TEXT PASSAGE —
His watch stopped at 12:13 a.m., Friday, June 13, 1944. 
At the time when he picked up his helmet, out of it fell the cloverleaf.
The seven crew members were now all on the ground. Unfortunately, Andrew Mynarski was dead. 
He had landed alive with his clothes still on fire. French farmers who had spotted the flaming bomber found him and hustled him off to a doctor but he died shortly of his severe burns. 
He was buried in a local cemetery in Méharicourt (France).
Four of the crew members were hidden by the French and returned to England shortly after the crash. 
The others were captured by the Germans and were interned until they could be liberated by American troops. It wasn't until 1945 when Pat Brophy was reunited with Art de Breyne and could tell the others what happened to himself and Andy that anyone knew the story. 
Art de Breyne started the process by recommending an award for Andy at the end of 1945. The recommendation worked it's way up the command structure of the RCAF and RAF until it was decided upon, a Victoria Cross would be awarded for "valour of the highest order".
The medal was presented to his mother, Mrs. Stanley Mynarski by the Right Honorable J.A. McWilliams, Lieutenant Governor of Manitoba on 12th December 1946.

Taken from site zurakowskiarow...


----------



## Nonskimmer (Nov 30, 2005)

The flyable Lancaster in Canada today is painted in his honour. It's often referred to as the Mynarski Lancaster.


----------



## Gnomey (Nov 30, 2005)

Good story v2, he fully deserved the VC.


----------



## v2 (Nov 30, 2005)

Lancaster KB-726 VR-A


----------



## the lancaster kicks ass (Nov 30, 2005)

i can't think of a better excuse to post some lanc pics, so this is FM213, Canada's flying lanc, FM213 was the aircraft's original reg, this is still carried but it is reconised by the Canadians by it's civilian reg, as unlike the british PA474 she is civilian owned, with unfortunatly means she is not always kept to the same high standards as the RAF keep theirs..........

GOALS —
a) Do these statements agree with the thread about Andrew Mynarski? (i) Mynarski was buried in Méharicourt. (ii) All seven crew members were captured by the Germans. (iii) The Victoria Cross was presented to Mynarski's mother. For each, answer yes or no and quote the deciding words of the thread.
b) Can you retype, without any changes, the stretch of the thread about Andrew Mynarski from "He was buried" through "knew the story."?
The lines after this thread aren't needed.

DATASET EXCERPT —
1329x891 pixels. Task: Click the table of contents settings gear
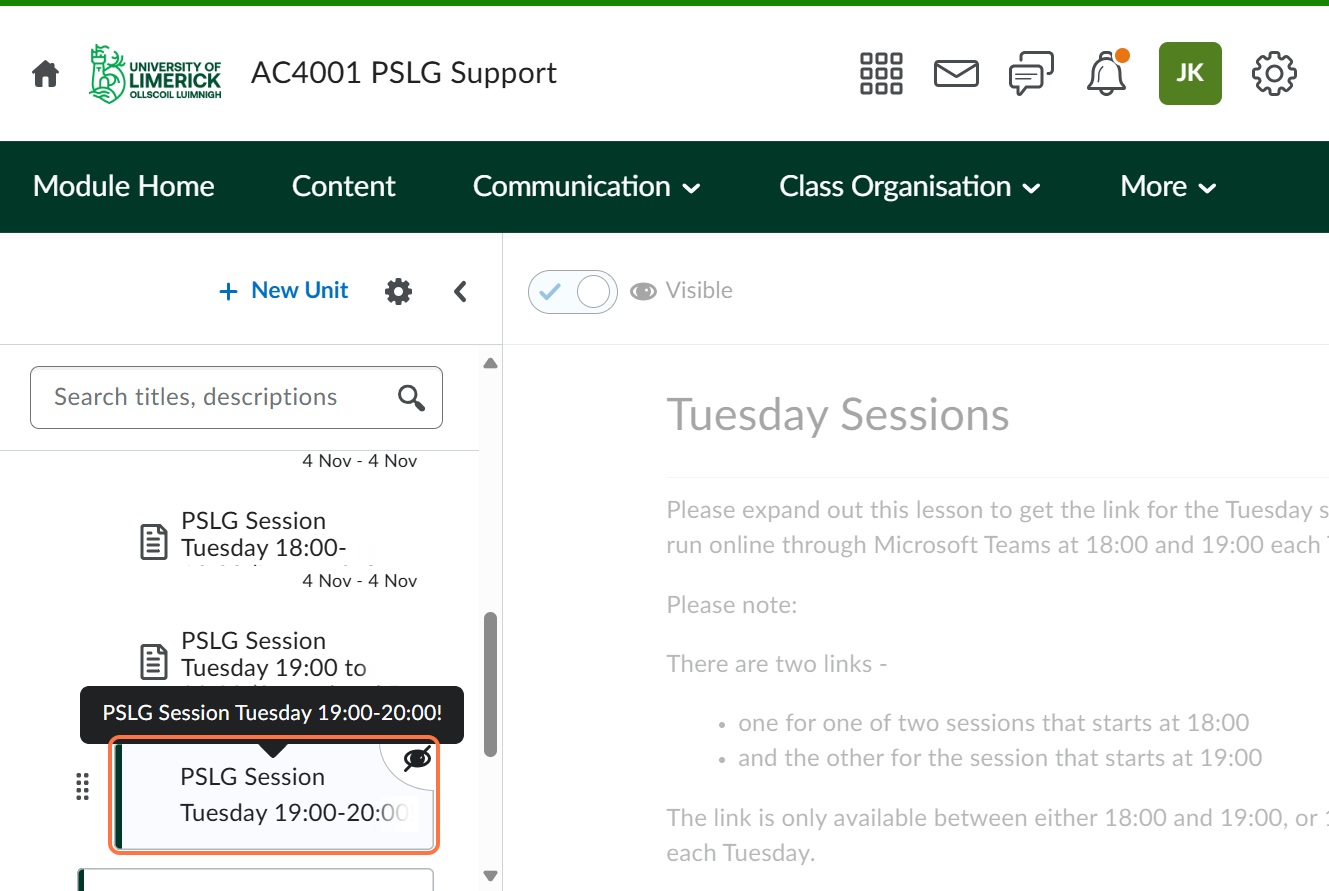click(x=398, y=291)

FULL ANSWERS —
a)
(i) Yes: "He was buried in a local cemetery in Méharicourt (France)."
(ii) No: "Four of the crew members were hidden by the French and returned to England shortly after the crash."
(iii) Yes: "The medal was presented to his mother, Mrs. Stanley Mynarski"

b)
He was buried in a local cemetery in Méharicourt (France).
Four of the crew members were hidden by the French and returned to England shortly after the crash. 
The others were captured by the Germans and were interned until they could be liberated by American troops. It wasn't until 1945 when Pat Brophy was reunited with Art de Breyne and could tell the others what happened to himself and Andy that anyone knew the story.